The FDA recently took the relatively unusual step of obtaining a court-issued warrant to seize all cheese products at Estrella Family Creamery, a small, family-owned artisan cheese maker in Washington State. According to the United States Attorney's Office for the Western District of Washington, "the FDA asked Estrella to recall all cheese products. The company refused." The FDA requested the recall after both products and the manufacturing environment at Estrella tested positive for Listeria. A copy of the FDA form 483 report immediately pre-dating the recall request is here.
As the Estrella situation illustrates, the FDA is not just focused on large-scale manufacturing. As the FDA and USDA move to more risk-based allocation of resources, they are increasingly concerned about smaller operations and retail. Below are issues any food manufacturer must tackle when it comes to Listeria (much of this also applies to other food-borne pathogens).
What is Listeria?
Listeria monocytogenes is a bacterium that causes listeriosis, which primarily affects persons of advanced age, pregnant women, newborns, and adults with weakened immune systems. Though it affects only a small portion of the population, Listeria is the most deadly food-borne pathogen in the United States, killing 20-30% of all those who become seriously ill.

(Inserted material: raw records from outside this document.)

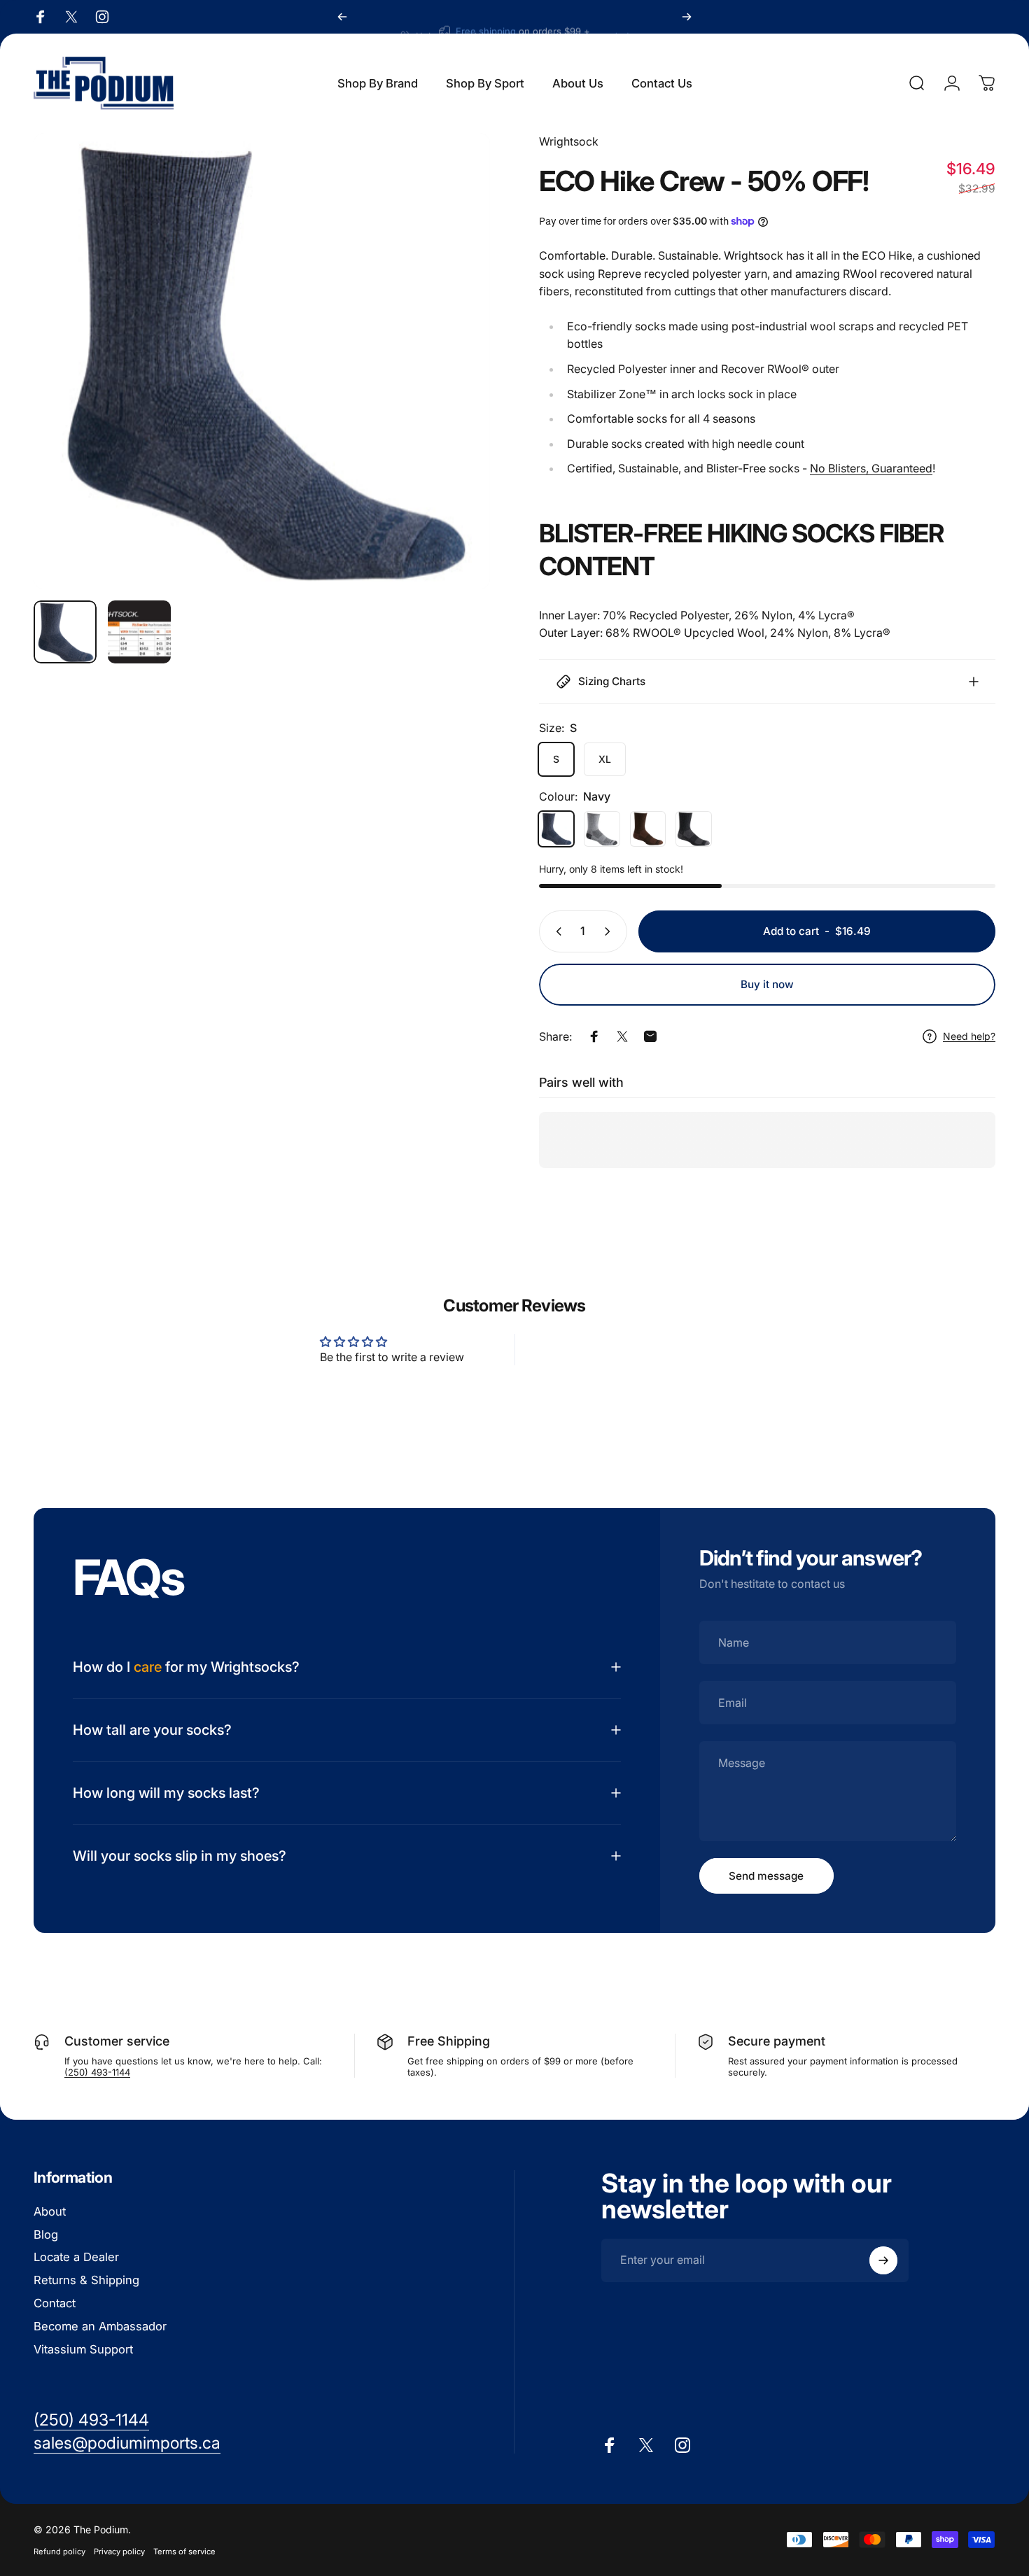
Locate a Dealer (76, 2258)
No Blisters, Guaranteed (871, 468)
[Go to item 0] (65, 631)
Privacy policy (119, 2551)
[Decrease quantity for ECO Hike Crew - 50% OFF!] (556, 931)
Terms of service (184, 2551)
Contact (55, 2303)
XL (604, 759)
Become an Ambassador (100, 2326)
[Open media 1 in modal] (262, 361)
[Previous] (342, 17)
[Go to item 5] (139, 631)
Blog (46, 2234)
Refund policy (59, 2551)
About (50, 2211)
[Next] (686, 17)
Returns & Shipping (86, 2280)
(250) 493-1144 (97, 2072)
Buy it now (767, 984)
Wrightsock (568, 141)
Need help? (969, 1036)
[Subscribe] (883, 2260)
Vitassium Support (83, 2349)
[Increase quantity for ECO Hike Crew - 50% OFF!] (610, 931)
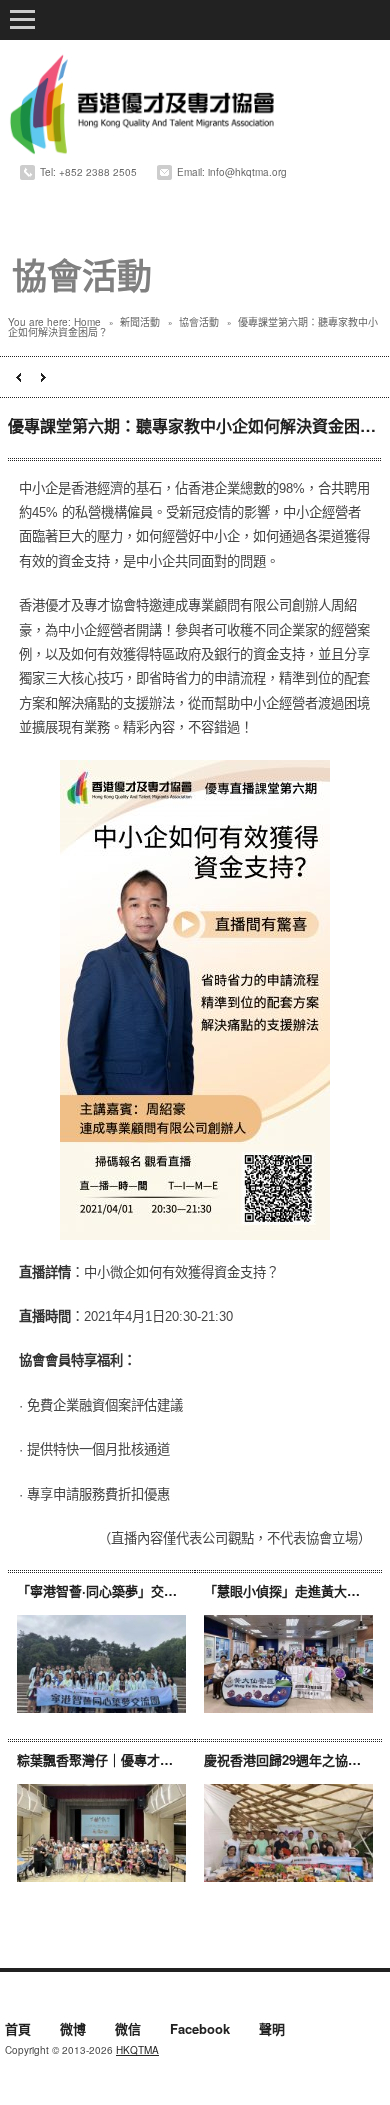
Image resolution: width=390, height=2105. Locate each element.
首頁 (18, 2030)
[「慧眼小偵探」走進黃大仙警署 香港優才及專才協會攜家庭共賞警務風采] (288, 1663)
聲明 (272, 2030)
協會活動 (199, 322)
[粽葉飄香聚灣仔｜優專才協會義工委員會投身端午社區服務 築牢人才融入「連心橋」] (101, 1832)
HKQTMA (137, 2050)
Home (87, 322)
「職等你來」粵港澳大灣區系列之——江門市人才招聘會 (18, 377)
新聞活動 (140, 322)
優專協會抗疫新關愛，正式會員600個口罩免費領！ (43, 377)
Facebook (200, 2030)
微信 (128, 2030)
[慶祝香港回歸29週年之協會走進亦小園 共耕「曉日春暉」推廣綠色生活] (288, 1832)
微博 (73, 2030)
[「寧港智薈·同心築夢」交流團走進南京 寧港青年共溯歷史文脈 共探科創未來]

What should you do if your product tests positive for Listeria?
Assemble your well-rehearsed crisis management team immediately if a product tests positive (or if a regulator believes that your product may be contaminated). Members of the crisis management team; food safety personnel; company executives; and representatives from accounting, legal, supply chain, sales and customer service all are essential in the decision making process below.
Can you trace back and isolate contamination?
Quality assurance and food safety personnel need to answer trace-back issues as soon as possible. Can you determine the source of the contamination? Is it limited to one lot or a single day of production? How often are production facilities sanitized? How often are production surfaces swabbed for Listeria? Does the production facility re-use contaminated product from shift to shift?
Will you have to issue a recall?
Both the FDA and USDA lack mandatory recall authority. Though, as Estrella learned, the agencies do have the bully pulpit and the ability to get a court order to seize products. Because of the high mortality rate, regulators (federal and state) take any positive Listeria test result in food products extremely seriously.
If the food is considered a ready-to-eat product (RTE), a positive Listeria test will almost invariably lead to the FDA or USDA requesting a class I recall.
Even for a non-RTE food, a positive Listeria test will lead to a requested recall. If the agencies believe that the cooking instructions are clear, are easily followed by consumers and, if followed, will kill the bacterium, then the recall may be considered class II.
A primary difference between class I and II is that the class I recall will result in much greater publicity. For FDA-regulated facilities, a class I recall also triggers reporting and notification requirements under the Reportable Food Registry (RFR).
What does the Reportable Food Registry require?
RFR requires FDA-registered facilities to report to the FDA portal within 24 hours when there is a "reasonable probability that an article of food will cause serious adverse health consequences." As part of the report, information must be submitted "one step back and one step forward" in the supply chain. Once a report is submitted, the FDA will promptly alert your customers of the "reasonable probability" that your product will result in "adverse health consequences or death." If suppliers and customers are also FDA facilities, the FDA will also pressure those companies to report to the portal.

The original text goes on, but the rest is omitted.